EXERCISE INSTRUCTIONS:
Each entry needs to appear again, retyped exactly as it is below.
*** Block opens ***
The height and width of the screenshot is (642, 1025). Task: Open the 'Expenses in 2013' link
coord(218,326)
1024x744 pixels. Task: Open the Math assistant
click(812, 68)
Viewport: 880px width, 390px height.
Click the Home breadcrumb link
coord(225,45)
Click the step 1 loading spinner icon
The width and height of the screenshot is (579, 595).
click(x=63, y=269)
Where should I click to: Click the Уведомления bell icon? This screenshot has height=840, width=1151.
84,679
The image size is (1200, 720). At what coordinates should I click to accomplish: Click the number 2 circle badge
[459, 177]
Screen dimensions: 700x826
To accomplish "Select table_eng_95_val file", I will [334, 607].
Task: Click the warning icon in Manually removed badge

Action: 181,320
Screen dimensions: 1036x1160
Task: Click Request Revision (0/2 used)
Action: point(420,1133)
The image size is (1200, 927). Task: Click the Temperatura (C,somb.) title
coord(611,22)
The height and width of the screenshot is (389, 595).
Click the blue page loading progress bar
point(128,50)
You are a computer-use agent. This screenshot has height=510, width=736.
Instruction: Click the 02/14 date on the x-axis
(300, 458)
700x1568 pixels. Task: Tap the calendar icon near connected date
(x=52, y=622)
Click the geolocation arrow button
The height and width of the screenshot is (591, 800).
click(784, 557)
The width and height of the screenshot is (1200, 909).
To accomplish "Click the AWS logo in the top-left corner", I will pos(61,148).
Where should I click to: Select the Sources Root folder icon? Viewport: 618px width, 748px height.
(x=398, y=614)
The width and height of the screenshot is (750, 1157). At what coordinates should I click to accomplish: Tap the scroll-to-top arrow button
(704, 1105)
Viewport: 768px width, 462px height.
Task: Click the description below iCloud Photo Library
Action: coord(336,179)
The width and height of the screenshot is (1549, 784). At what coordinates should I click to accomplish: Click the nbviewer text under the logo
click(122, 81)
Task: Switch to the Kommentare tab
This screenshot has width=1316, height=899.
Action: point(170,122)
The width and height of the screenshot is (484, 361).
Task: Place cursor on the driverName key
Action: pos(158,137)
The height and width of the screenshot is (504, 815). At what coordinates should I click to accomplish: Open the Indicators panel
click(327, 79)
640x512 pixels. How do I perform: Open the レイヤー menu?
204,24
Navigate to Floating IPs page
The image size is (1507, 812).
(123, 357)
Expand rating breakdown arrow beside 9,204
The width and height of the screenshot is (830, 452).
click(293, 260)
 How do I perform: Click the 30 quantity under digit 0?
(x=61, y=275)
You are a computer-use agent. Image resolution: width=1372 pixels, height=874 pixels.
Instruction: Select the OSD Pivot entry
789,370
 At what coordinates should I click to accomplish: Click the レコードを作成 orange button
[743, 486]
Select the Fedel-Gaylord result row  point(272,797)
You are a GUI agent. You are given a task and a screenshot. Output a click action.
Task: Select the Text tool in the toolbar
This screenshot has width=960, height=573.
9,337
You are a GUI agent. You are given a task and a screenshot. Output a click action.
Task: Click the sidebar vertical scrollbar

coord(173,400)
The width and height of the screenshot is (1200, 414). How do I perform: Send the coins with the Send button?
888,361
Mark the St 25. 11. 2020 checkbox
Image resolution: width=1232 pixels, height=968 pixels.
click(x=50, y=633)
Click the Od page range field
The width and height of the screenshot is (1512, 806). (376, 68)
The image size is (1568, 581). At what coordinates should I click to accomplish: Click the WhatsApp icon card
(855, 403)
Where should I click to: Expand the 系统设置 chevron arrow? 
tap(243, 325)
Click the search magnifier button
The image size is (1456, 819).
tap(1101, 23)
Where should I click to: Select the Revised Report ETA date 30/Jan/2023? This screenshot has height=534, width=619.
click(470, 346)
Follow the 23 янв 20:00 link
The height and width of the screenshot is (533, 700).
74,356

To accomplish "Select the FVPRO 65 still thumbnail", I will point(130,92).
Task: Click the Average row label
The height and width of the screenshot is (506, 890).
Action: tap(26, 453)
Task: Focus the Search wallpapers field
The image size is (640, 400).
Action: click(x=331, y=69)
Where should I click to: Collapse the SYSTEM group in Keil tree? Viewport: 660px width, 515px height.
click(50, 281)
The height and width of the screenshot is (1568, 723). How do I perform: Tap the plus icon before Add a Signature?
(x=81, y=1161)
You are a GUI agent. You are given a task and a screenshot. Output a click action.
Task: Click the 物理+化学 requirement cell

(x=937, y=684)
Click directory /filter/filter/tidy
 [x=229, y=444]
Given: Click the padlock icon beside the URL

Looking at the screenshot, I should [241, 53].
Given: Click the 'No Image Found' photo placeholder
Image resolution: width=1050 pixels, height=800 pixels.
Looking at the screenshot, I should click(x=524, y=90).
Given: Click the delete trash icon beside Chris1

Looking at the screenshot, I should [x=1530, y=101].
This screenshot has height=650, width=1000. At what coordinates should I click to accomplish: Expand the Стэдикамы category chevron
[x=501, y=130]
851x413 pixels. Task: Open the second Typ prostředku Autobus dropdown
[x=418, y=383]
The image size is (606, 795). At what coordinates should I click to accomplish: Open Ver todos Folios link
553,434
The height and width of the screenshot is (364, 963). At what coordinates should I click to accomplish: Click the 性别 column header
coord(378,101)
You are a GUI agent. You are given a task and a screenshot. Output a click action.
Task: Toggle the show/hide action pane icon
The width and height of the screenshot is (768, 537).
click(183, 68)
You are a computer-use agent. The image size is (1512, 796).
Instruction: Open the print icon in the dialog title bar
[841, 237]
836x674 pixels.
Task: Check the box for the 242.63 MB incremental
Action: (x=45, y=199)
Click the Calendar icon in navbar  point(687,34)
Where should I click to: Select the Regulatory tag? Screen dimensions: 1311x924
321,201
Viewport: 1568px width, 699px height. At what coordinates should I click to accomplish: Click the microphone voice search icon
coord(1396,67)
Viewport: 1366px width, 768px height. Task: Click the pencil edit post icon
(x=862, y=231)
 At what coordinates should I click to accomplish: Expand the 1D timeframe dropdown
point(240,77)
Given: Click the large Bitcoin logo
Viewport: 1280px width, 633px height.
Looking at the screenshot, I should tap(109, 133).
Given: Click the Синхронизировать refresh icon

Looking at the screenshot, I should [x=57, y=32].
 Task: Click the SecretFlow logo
*** Block closes ***
ANSWER FOR THE TASK:
The height and width of the screenshot is (642, 1025). Task: Open the 'Expenses in 2013' link
coord(218,326)
1024x744 pixels. Task: Open the Math assistant
click(812, 68)
Viewport: 880px width, 390px height.
Click the Home breadcrumb link
coord(225,45)
Click the step 1 loading spinner icon
The width and height of the screenshot is (579, 595).
click(x=63, y=269)
Where should I click to: Click the Уведомления bell icon? This screenshot has height=840, width=1151.
84,679
The image size is (1200, 720). At what coordinates should I click to accomplish: Click the number 2 circle badge
[459, 177]
Screen dimensions: 700x826
To accomplish "Select table_eng_95_val file", I will [334, 607].
Task: Click the warning icon in Manually removed badge

Action: 181,320
Screen dimensions: 1036x1160
Task: Click Request Revision (0/2 used)
Action: point(420,1133)
The image size is (1200, 927). Task: Click the Temperatura (C,somb.) title
coord(611,22)
The height and width of the screenshot is (389, 595).
Click the blue page loading progress bar
point(128,50)
You are a computer-use agent. This screenshot has height=510, width=736.
Instruction: Click the 02/14 date on the x-axis
(300, 458)
700x1568 pixels. Task: Tap the calendar icon near connected date
(x=52, y=622)
Click the geolocation arrow button
The height and width of the screenshot is (591, 800).
click(784, 557)
The width and height of the screenshot is (1200, 909).
To accomplish "Click the AWS logo in the top-left corner", I will pos(61,148).
Where should I click to: Select the Sources Root folder icon? Viewport: 618px width, 748px height.
(x=398, y=614)
The width and height of the screenshot is (750, 1157). At what coordinates should I click to accomplish: Tap the scroll-to-top arrow button
(704, 1105)
Viewport: 768px width, 462px height.
Task: Click the description below iCloud Photo Library
Action: coord(336,179)
The width and height of the screenshot is (1549, 784). At what coordinates should I click to accomplish: Click the nbviewer text under the logo
click(122, 81)
Task: Switch to the Kommentare tab
This screenshot has width=1316, height=899.
Action: point(170,122)
The width and height of the screenshot is (484, 361).
Task: Place cursor on the driverName key
Action: pos(158,137)
The height and width of the screenshot is (504, 815). At what coordinates should I click to accomplish: Open the Indicators panel
click(327, 79)
640x512 pixels. How do I perform: Open the レイヤー menu?
204,24
Navigate to Floating IPs page
The image size is (1507, 812).
(123, 357)
Expand rating breakdown arrow beside 9,204
The width and height of the screenshot is (830, 452).
click(293, 260)
 How do I perform: Click the 30 quantity under digit 0?
(x=61, y=275)
You are a computer-use agent. Image resolution: width=1372 pixels, height=874 pixels.
Instruction: Select the OSD Pivot entry
789,370
 At what coordinates should I click to accomplish: Click the レコードを作成 orange button
[743, 486]
Select the Fedel-Gaylord result row  point(272,797)
You are a GUI agent. You are given a task and a screenshot. Output a click action.
Task: Select the Text tool in the toolbar
This screenshot has width=960, height=573.
9,337
You are a GUI agent. You are given a task and a screenshot. Output a click action.
Task: Click the sidebar vertical scrollbar

coord(173,400)
The width and height of the screenshot is (1200, 414). How do I perform: Send the coins with the Send button?
888,361
Mark the St 25. 11. 2020 checkbox
Image resolution: width=1232 pixels, height=968 pixels.
click(x=50, y=633)
Click the Od page range field
The width and height of the screenshot is (1512, 806). (376, 68)
The image size is (1568, 581). At what coordinates should I click to accomplish: Click the WhatsApp icon card
(855, 403)
Where should I click to: Expand the 系统设置 chevron arrow? 
tap(243, 325)
Click the search magnifier button
The image size is (1456, 819).
tap(1101, 23)
Where should I click to: Select the Revised Report ETA date 30/Jan/2023? This screenshot has height=534, width=619.
click(470, 346)
Follow the 23 янв 20:00 link
The height and width of the screenshot is (533, 700).
74,356

To accomplish "Select the FVPRO 65 still thumbnail", I will point(130,92).
Task: Click the Average row label
The height and width of the screenshot is (506, 890).
Action: tap(26, 453)
Task: Focus the Search wallpapers field
The image size is (640, 400).
Action: click(x=331, y=69)
Where should I click to: Collapse the SYSTEM group in Keil tree? Viewport: 660px width, 515px height.
click(50, 281)
The height and width of the screenshot is (1568, 723). How do I perform: Tap the plus icon before Add a Signature?
(x=81, y=1161)
You are a GUI agent. You are given a task and a screenshot. Output a click action.
Task: Click the 物理+化学 requirement cell

(x=937, y=684)
Click directory /filter/filter/tidy
 [x=229, y=444]
Given: Click the padlock icon beside the URL

Looking at the screenshot, I should [241, 53].
Given: Click the 'No Image Found' photo placeholder
Image resolution: width=1050 pixels, height=800 pixels.
Looking at the screenshot, I should click(x=524, y=90).
Given: Click the delete trash icon beside Chris1

Looking at the screenshot, I should [x=1530, y=101].
This screenshot has height=650, width=1000. At what coordinates should I click to accomplish: Expand the Стэдикамы category chevron
[x=501, y=130]
851x413 pixels. Task: Open the second Typ prostředku Autobus dropdown
[x=418, y=383]
The image size is (606, 795). At what coordinates should I click to accomplish: Open Ver todos Folios link
553,434
The height and width of the screenshot is (364, 963). At what coordinates should I click to accomplish: Click the 性别 column header
coord(378,101)
You are a GUI agent. You are given a task and a screenshot. Output a click action.
Task: Toggle the show/hide action pane icon
The width and height of the screenshot is (768, 537).
click(183, 68)
You are a computer-use agent. The image size is (1512, 796).
Instruction: Open the print icon in the dialog title bar
[841, 237]
836x674 pixels.
Task: Check the box for the 242.63 MB incremental
Action: (x=45, y=199)
Click the Calendar icon in navbar  point(687,34)
Where should I click to: Select the Regulatory tag? Screen dimensions: 1311x924
321,201
Viewport: 1568px width, 699px height. At what coordinates should I click to accomplish: Click the microphone voice search icon
coord(1396,67)
Viewport: 1366px width, 768px height. Task: Click the pencil edit post icon
(x=862, y=231)
 At what coordinates should I click to accomplish: Expand the 1D timeframe dropdown
point(240,77)
Given: Click the large Bitcoin logo
Viewport: 1280px width, 633px height.
Looking at the screenshot, I should tap(109, 133).
Given: Click the Синхронизировать refresh icon

Looking at the screenshot, I should [x=57, y=32].
 Task: Click the SecretFlow logo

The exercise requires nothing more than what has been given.